Copyright 2015 by Eric J. Garcia, reprinted with permission.

Today’s Tribune report on Rahm Emanuel’s new choice for police superintendent, Eddie Johnson, is a good example of deadline reporting. By “good example,” I mean that it mostly channels the official sources, and so gets the story wrong. It stays within the frame delivered to us by the Mayor’s people: What is most important is pleasing the cops, whose morale has suffered from community outrage, and pleasing the black and Latino aldermen. And if you satisfy them, we’ll have “community consensus” and police will do their job.

Tribune Emanuel upends search

Both the police and the aldermen want an insider and so do we citizens, since we care so much about police morale.

The story’s framing is a present to the mayor: Choosing the right superintendent is the key step in police reform; the superintendent has to be an insider for the sake of police morale, and he has to be black because it’s mainly black people who are getting stopped, jailed and killed and mainly black people the mayor has to con (and the black vote, which he has to thank for two mayoral victories, which he may now lose forever). And everybody likes Eddie Johnson, who will “be very good in talking to the community.”
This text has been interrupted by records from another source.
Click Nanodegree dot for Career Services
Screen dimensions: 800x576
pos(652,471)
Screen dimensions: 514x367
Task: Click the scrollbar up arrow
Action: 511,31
Some readers might wonder if police morale matters more than community outrage, or whether a department that needs to be shaken up can be reformed by an insider whom cops like. Is a faithful insider going to investigate police abuse and bust cops who lie on witness statements? Treat cops the way any suspect is treated? And there is that worry the mainstream reporter better not mention — if an insider has worked his way up into command, was he complicit in the pervasive abuses … or did he remain innocent of the “code of silence” and those nagging rumors of systematic violations of rights in the black community?

This administration perspective is reflected in the story’s choice of sources: 11 sources, not counting the anonymous sources “close to the administration” and “familiar with the process.” The sources are the mayor’s spokeswoman, the Police Board president, representatives of the Black and Latino Caucus in the City Council, and retired cops who worked with Eddie Johnson. All safely consenting to fit in the frame.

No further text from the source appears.